Nos 250 anos da restauração da diocese, programa pastoral incide na prática cristã da liturgia

Apresentação Plano Pastoral da Diocese de Beja; Agência Ecclesia/HM

Beja, 21 set 2019 (Ecclesia) – D. João Marcos quer que os diocesanos de Beja possam caminhar de uma “religiosidade natural” para uma prática cristã, com a exigência de uma formação sólida extensível ao clero diocesano “bem-intencionado, mas mal preparado”.

“Este é um ano de festa para toda a diocese, os 250 anos de restauração e queremos que a eucaristia seja o momento em que a Igreja aparece como Igreja celebrante”, explicou hoje o bispo de Beja à Agência ECCLESIA, durante a apresentação do programa para o ano pastoral 2019/2020, com o lema ‘Somos Igreja Celebrante’.

O responsável deu conta da ligação entre os objetivos do ano passado, onde procuraram em “reuniões arciprestais aprofundar a iniciação cristã”, apostando agora na eucaristia.

D. João Marcos lamenta que, “apesar de toda a boa vontade”, “alguns padres diocesanos não tenham sido formados solidamente sobre a eucaristia, sobre o celebrar”.

“Temos de trabalhar. É necessário que a eucaristia seja celebrada como ela é e não como pensamos que deve ser”, afirma.

Outra prioridade apresentada no programa pastoral incide no catecumenado, naquilo que o responsável entende como o “mergulhar progressivo na Igreja e na realidade”.

“O catecumenado não é uma preparação para o batismo, mas é o batismo. Não há outra porta para a vida cristã. Podemos faze-lo melhor ou pior, mas isto é claro”, indica.

A falta de preparação leva “muitos padres a batizar adultos como se fossem crianças”, realidade que é necessário mudar junto de diáconos e sacerdotes.

“Uma pessoa que não é bem preparada, que não é mergulhada existencialmente em Cristo, é batizada mas sem condições para crescer, desenvolver e dar frutos”, ressalva.
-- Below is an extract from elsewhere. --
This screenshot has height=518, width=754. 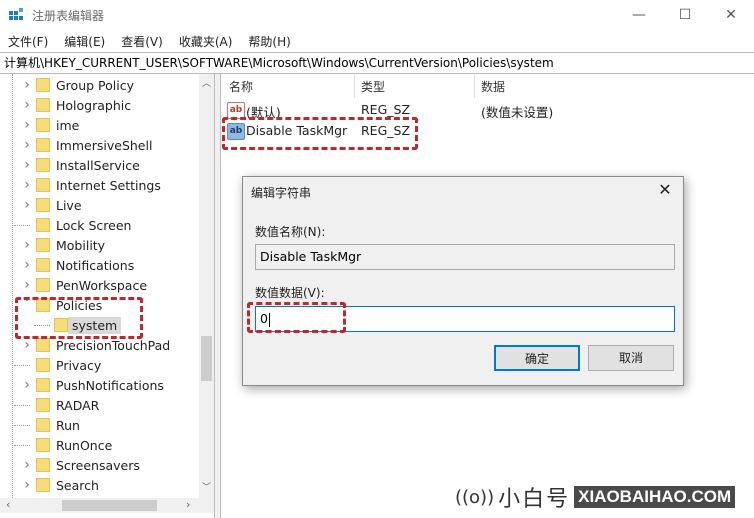 I want to click on menu-view: 查看(V), so click(x=142, y=42).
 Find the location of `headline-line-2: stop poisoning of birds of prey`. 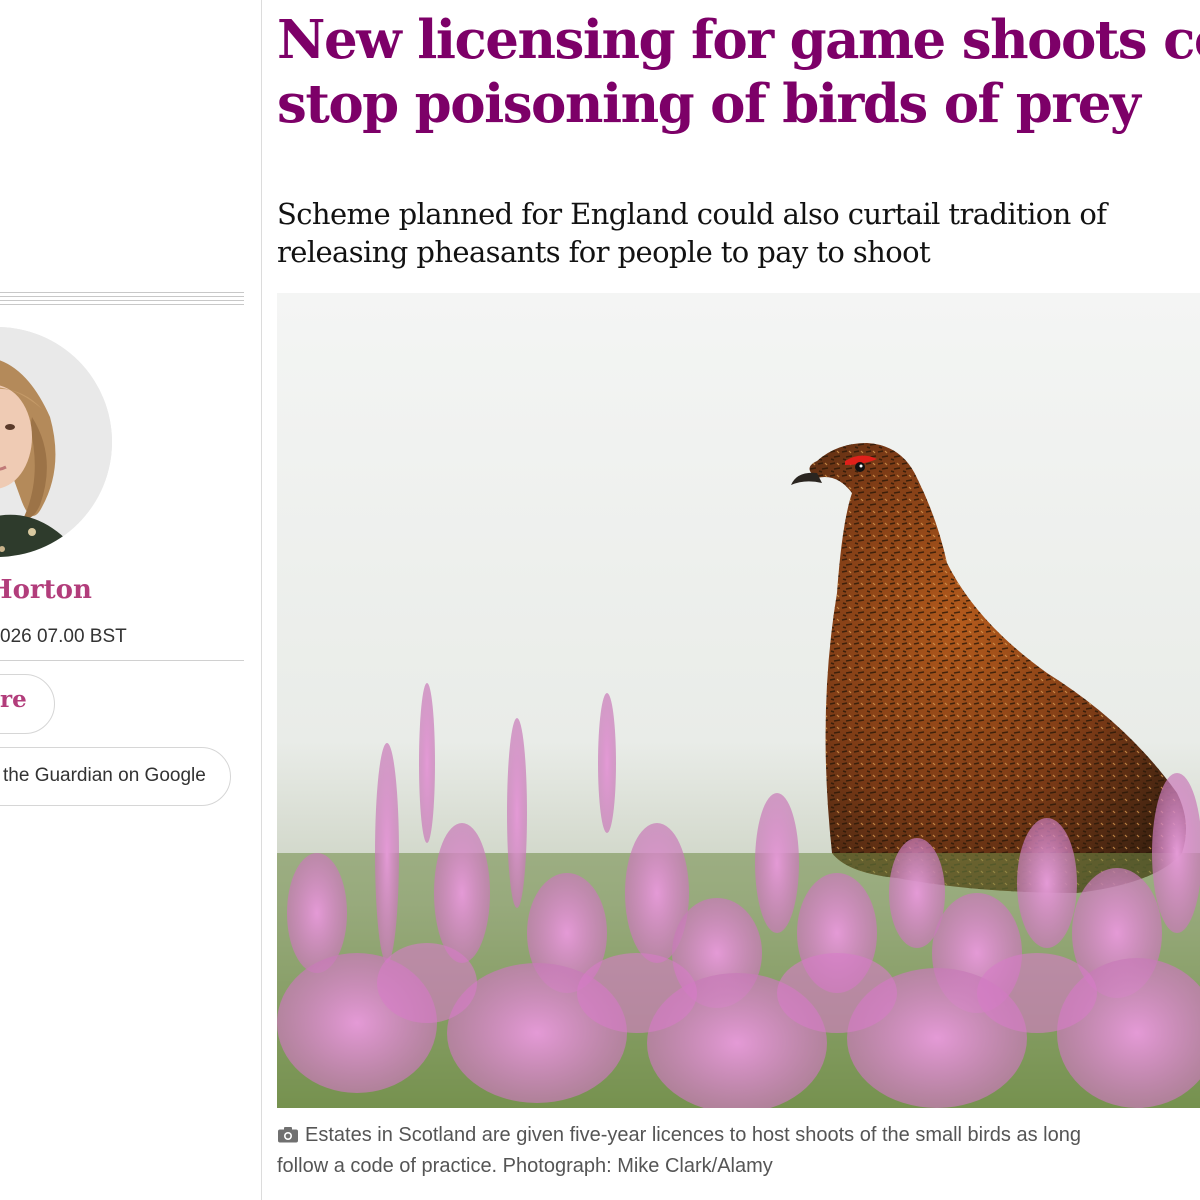

headline-line-2: stop poisoning of birds of prey is located at coordinates (709, 104).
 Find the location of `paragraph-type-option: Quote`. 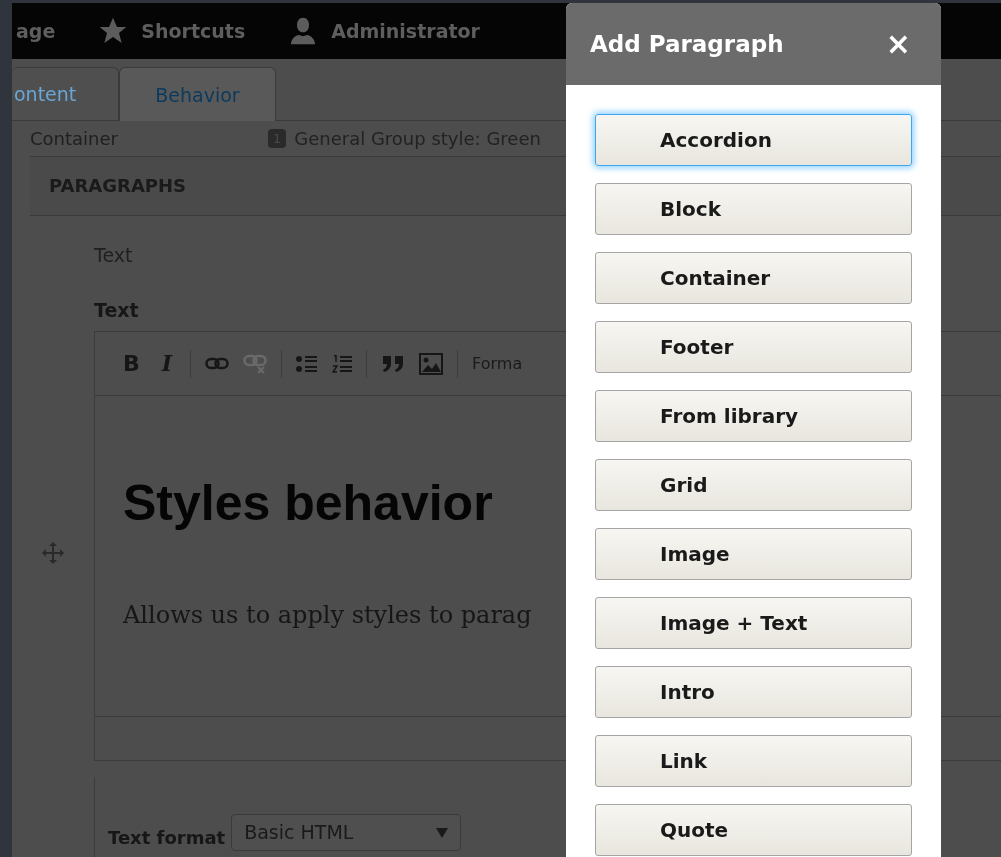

O bispo diocesano quer ainda ajudar as pessoas a fazer o caminho entre a “religiosidade natural” para uma prática cristã, “própria dos cristãos, que têm uma maneira de celebrar diferente”.

“O que tem acontecido nesta, e noutras dioceses, é que tudo o que é festas populares tem sido delegado pelos pastores como religiosidade natural. Vamos procurar implementar um religiosidade cristã”, sublinhou.

D. João Marcos fala de um programa “exigente” mas, acredita, poderá ser benéfico para a diocese de Beja.

“Tenho consciência da exigência, também pela minha prática pastoral enquanto pároco. Dei bastante importância à iniciação cristã, e isso, a meu ver, preparou-me para este trabalho na diocese de Beja”, resume.

A apresentação do programa pastoral foi feita aos responsáveis dos serviços diocesanos e a tantos leigos que neste dia se reuniram no centro pastoral do seminário.

“Um rosto da diocese está aqui: no seu melhor está aqui, mas estes estão em função dos que aqui não estão e também são diocese”, adverte o bispo de Beja.

O padre Manuel Pato, pároco de Odemira, dá conta da importância das pequenas comunidades “onde se partilha a vida e a fé”.

“Temos uma diocese vasta territorialmente e pouco relacional. O clero chegar a todo o lado é difícil. É nas reuniões informais que homens e mulheres partilham a experiência de fé e de vida”, enaltece o sacerdote.

Da sua experiência sacerdotal e de coordenação e animação pastoral, o padre Manuel Pato dá conta da necessidade de uma “reevangelização séria” e de um sentido de “intimidade com Jesus”.

“Reza-se pouco e só há vida cristã com intimidade com Jesus”, sublinha.

O jovem acólico e membro do movimento Convívios Fraternos, João Lima afirma a importância de participar nas “inúmeras atividades que felizmente são propostas”.

“Gostamos de intervir nos dias diocesanos, participar no Fátima Jovem, nas inúmeras atividades que felizmente são propostas, para nos podermos formar e passar a fé aos outros para fazer a diferença”, explica o jovem de 17 anos, acólito na cidade e participante assíduo em campos de férias.

João Lima dá conta que em ambiente escolar inscreveu-se em Educação Moral e Religiosa Católica até ao 9º ano mas, posteriormente deixou de ter essa oferta educativa.

“É normal haver piadas sobre a religião. O que tentamos fazer é, aos poucos, viver Jesus Cristo de uma forma que nos perguntem por isso. Não andar sempre a falar mas sermos questionados pela nossa escolha e vida”, explica.